*** Input for this task ***
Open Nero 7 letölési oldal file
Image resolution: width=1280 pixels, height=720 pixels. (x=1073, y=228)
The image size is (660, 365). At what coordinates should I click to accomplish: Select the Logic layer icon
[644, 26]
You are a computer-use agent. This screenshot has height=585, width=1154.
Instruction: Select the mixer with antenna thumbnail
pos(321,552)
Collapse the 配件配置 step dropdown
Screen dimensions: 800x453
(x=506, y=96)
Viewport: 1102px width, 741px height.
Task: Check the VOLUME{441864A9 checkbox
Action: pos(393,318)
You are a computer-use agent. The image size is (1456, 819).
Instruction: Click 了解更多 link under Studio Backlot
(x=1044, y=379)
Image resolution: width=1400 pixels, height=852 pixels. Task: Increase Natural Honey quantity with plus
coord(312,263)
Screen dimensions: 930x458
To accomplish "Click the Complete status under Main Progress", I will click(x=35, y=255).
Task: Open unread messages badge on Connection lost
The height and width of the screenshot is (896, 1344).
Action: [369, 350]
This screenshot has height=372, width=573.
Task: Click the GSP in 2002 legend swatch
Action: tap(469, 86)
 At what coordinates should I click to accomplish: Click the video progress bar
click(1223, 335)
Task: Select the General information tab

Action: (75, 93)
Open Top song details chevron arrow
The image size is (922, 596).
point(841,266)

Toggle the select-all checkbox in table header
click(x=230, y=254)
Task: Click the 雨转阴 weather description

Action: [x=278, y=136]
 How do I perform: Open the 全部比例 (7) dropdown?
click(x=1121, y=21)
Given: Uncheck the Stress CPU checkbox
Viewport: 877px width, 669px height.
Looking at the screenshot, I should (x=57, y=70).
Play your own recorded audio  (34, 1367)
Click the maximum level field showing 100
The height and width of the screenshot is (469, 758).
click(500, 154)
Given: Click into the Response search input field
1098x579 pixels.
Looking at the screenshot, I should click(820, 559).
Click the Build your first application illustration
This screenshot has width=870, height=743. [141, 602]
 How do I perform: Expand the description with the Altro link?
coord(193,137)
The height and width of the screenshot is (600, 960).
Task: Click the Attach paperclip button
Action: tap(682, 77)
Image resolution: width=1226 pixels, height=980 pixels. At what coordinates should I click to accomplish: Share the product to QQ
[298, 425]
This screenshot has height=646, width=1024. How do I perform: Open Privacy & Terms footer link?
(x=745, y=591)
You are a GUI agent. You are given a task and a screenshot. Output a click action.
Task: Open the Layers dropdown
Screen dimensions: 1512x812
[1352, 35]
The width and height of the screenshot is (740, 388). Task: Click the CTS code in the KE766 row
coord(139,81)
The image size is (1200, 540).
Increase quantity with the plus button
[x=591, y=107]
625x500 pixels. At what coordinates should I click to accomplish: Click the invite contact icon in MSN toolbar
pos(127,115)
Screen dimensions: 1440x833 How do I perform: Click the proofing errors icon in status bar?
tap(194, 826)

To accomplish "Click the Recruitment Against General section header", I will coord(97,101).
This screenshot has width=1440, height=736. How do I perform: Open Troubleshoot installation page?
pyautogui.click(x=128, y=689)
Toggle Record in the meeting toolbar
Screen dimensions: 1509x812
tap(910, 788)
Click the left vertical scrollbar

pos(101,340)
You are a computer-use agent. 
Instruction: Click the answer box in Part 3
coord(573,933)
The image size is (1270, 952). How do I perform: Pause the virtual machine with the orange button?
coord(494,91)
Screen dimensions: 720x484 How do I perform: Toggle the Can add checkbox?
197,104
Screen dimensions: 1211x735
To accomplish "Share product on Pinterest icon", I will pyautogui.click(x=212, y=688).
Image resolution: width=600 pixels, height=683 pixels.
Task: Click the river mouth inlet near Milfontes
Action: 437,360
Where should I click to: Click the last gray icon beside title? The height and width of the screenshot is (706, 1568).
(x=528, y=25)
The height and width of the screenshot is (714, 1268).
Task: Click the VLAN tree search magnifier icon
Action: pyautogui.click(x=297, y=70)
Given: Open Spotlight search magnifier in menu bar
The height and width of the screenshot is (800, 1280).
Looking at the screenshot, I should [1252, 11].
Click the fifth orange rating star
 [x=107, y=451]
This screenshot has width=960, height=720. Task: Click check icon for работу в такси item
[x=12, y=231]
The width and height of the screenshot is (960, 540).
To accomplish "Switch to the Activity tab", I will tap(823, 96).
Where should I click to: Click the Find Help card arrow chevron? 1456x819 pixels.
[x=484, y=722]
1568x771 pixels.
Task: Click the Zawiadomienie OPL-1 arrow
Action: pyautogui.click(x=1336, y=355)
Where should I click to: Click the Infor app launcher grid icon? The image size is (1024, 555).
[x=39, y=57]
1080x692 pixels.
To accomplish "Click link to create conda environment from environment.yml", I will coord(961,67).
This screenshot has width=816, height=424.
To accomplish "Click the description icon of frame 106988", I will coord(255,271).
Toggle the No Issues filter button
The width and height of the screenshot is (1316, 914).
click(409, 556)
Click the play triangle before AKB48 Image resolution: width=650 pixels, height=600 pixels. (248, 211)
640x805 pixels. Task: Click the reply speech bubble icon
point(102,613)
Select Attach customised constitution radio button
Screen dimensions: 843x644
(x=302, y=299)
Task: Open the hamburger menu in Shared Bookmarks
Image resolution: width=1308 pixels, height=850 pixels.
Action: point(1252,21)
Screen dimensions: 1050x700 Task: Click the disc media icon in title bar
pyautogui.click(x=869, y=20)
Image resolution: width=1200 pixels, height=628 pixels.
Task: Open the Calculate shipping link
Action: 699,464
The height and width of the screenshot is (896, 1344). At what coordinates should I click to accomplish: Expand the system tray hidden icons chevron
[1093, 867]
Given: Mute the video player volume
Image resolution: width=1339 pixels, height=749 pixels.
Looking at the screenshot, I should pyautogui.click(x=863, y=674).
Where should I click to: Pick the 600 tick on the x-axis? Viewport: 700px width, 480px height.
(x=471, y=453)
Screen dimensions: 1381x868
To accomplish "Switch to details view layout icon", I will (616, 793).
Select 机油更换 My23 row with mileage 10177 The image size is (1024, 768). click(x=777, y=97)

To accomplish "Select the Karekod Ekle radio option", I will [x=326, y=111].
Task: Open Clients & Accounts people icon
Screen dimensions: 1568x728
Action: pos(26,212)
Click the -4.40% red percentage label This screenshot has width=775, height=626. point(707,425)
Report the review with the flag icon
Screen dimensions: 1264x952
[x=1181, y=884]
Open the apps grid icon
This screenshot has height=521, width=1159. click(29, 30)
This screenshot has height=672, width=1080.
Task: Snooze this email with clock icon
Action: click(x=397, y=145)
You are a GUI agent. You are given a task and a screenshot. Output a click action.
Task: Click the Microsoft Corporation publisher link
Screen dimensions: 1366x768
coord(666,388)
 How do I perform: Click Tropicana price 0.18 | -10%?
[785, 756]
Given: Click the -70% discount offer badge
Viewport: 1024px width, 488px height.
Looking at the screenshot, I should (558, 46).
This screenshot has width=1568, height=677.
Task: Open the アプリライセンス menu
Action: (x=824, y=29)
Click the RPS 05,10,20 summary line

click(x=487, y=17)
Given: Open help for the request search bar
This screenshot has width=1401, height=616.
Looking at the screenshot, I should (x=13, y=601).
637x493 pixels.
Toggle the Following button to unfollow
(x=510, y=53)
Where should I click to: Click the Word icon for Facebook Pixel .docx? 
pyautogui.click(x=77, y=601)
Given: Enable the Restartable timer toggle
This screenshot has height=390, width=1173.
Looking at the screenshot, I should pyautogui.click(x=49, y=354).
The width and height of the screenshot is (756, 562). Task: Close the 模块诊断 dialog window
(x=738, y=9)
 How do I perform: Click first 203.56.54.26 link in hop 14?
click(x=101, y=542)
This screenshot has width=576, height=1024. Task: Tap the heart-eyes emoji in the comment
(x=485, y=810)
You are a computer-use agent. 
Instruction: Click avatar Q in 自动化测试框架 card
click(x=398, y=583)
*** End of Input for this task ***
Try it:
Where in the listing does the string "details" appear? Copy every line that has it.

Response area:
Open Top song details chevron arrow
To accomplish "Switch to details view layout icon", I will (616, 793).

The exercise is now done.